Could you print the lines below exactly, from the one holding "[option] (195, 434)" through the last line, with no other output?

───── RECORDS FOR THE TASK ─────

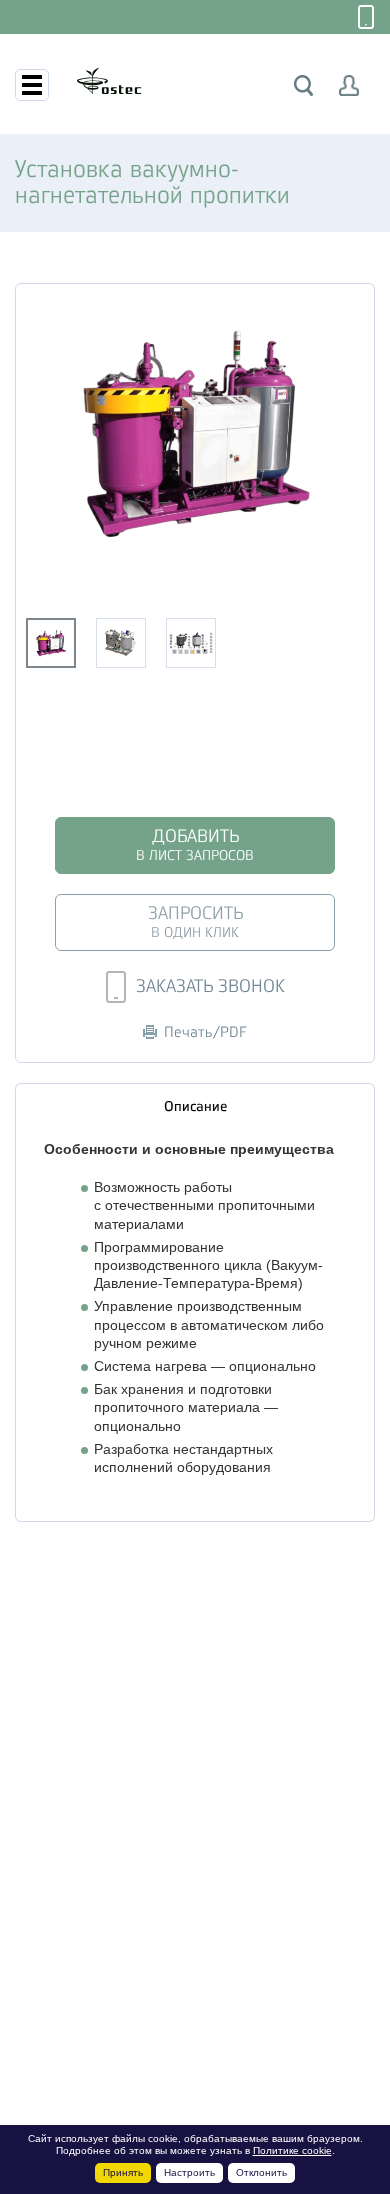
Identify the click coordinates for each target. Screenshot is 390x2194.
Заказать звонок (210, 986)
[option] (195, 434)
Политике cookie (292, 2150)
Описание (195, 1106)
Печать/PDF (205, 1032)
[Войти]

─────

(TASK RESPONSE)
[option] (195, 434)
Политике cookie (292, 2150)
Описание (195, 1106)
Печать/PDF (205, 1032)
[Войти]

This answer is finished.